En transférant autant de compétences à l'autorité administrative, au détriment de l'autorité judiciaire et de la séparation des pouvoirs, on court un risque significatif que ces dispositifs soient utilisés plus largement dans un autre contexte, par exemple contre des opposants politiques – écologistes, altermondialistes, Corses, Basques, voire Bretons –, d'autant plus que les voies de recours sont rendues plus difficiles sous le régime de la loi SILT. Les visites domiciliaires, qui peuvent être utilisées à la place de perquisitions judiciaires, souffrent des mêmes critiques.

La mesure judiciaire de prévention de la récidive terroriste et de réinsertion, quant à elle, reprend les dispositions de la loi du 10 août 2020, à laquelle nous nous étions opposés et qui avait été censurée par le Conseil constitutionnel. Malgré les corrections apportées, cette mesure constitue une « peine après la peine », fondée sur les notions imprécises de dangerosité et de risque de récidive. Par ailleurs, son efficacité interroge compte tenu des nombreuses mesures existantes visant à prévenir le risque de récidive terroriste, comme le Conseil d'État l'avait souligné dans son avis relatif à la loi d'août 2020.

En revanche, nous accueillons plus favorablement les dispositions relatives au renseignement. Nous saluons le fait que la France poursuive sa volonté d'encadrer et de contrôler les actions de ses services de renseignement qui, avant la loi de 2015, agissaient en dehors de tout cadre légal. La loi de 2015 a constitué un progrès indéniable, grâce à la mise en place de la Commission nationale de contrôle des techniques de renseignement, la CNCTR. Plusieurs dispositions du présent projet de loi visent à renforcer les pouvoirs de la Commission et accroître les mesures d'encadrement. Le Sénat a encore accru les garanties, satisfaisant ainsi certains de nos amendements.
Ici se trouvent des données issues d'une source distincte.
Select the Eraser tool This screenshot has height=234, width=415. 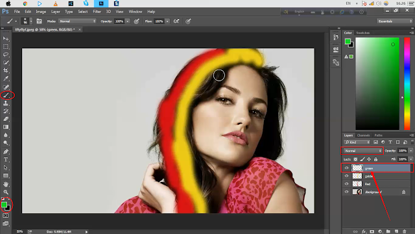click(6, 119)
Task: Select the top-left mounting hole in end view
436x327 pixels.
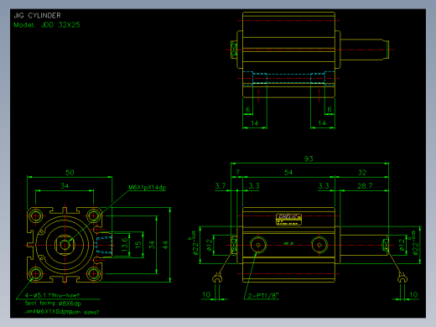Action: click(x=36, y=216)
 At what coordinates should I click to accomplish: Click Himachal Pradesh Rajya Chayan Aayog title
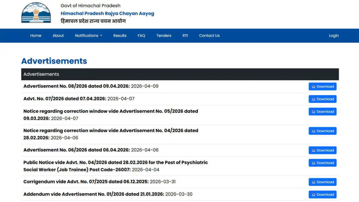point(107,13)
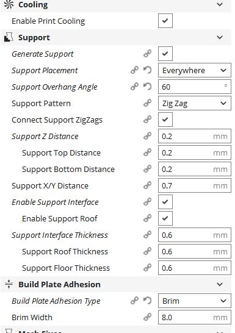The width and height of the screenshot is (235, 333).
Task: Collapse the Support section chevron
Action: coord(220,38)
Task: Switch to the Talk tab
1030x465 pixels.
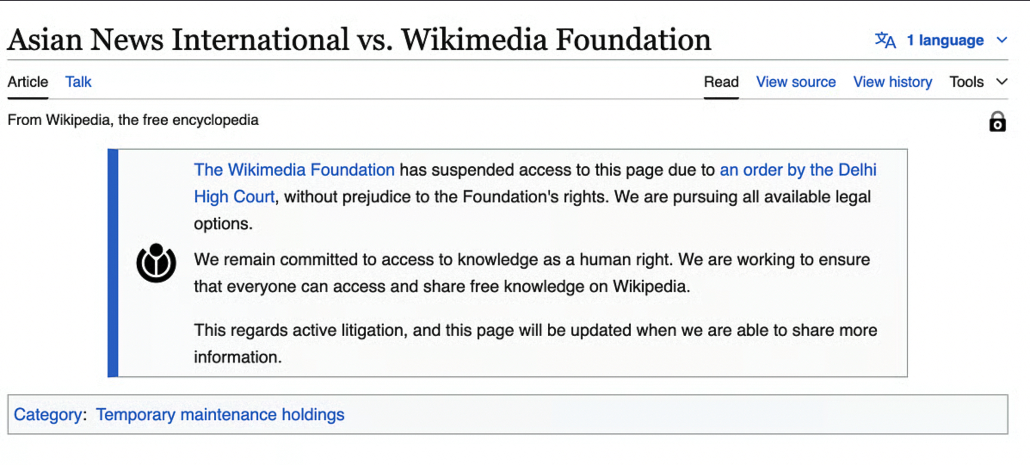Action: pyautogui.click(x=78, y=82)
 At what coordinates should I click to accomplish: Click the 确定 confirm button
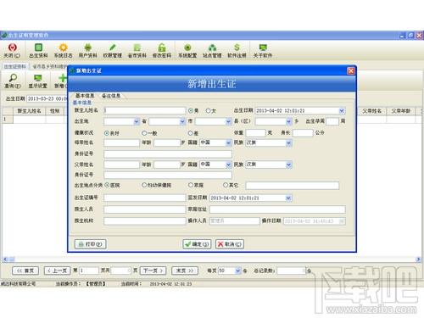click(x=197, y=244)
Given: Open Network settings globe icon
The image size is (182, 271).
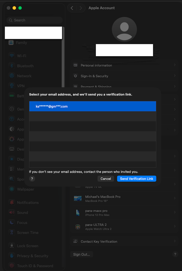Looking at the screenshot, I should click(x=11, y=76).
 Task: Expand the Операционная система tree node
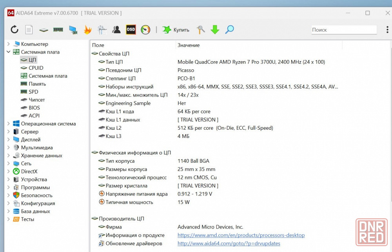pos(8,123)
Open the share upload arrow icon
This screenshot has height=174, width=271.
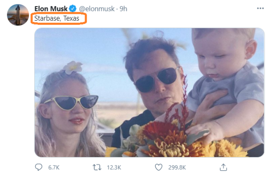point(223,167)
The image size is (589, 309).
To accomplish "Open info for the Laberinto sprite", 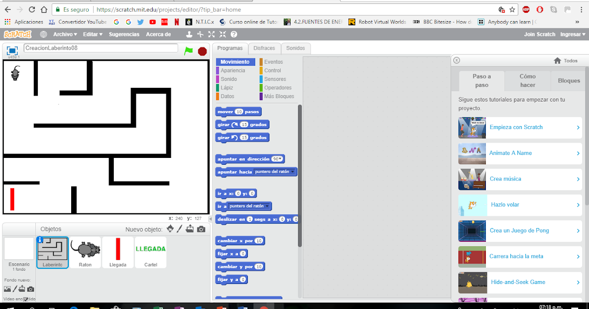I will click(x=40, y=240).
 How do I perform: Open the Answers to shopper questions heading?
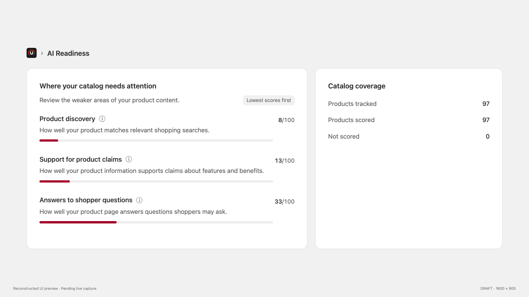(x=86, y=200)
Ainsi la CNCTR pourra demander une interruption du programme de recherche en cas de conservation des renseignements au-delà des durées légales.

Toutefois, certaines mesures ne nous paraissent pas suffisamment contrôlées et nous aurions aimé que le rôle de la CNCTR soit encore accru. L'extension des délais de conservations des données à des fins de recherche et de développement nous semble excessive et le principe d'un cloisonnement de ces données aurait dû être inscrit explicitement dans la loi.

En définitive, ce projet de loi rassemblant deux textes très différents, les membres de notre groupe se positionneront en fonction de l'équilibre qu'ils jugent le plus adéquat entre maintien de la sécurité publique et préservation des libertés fondamentales.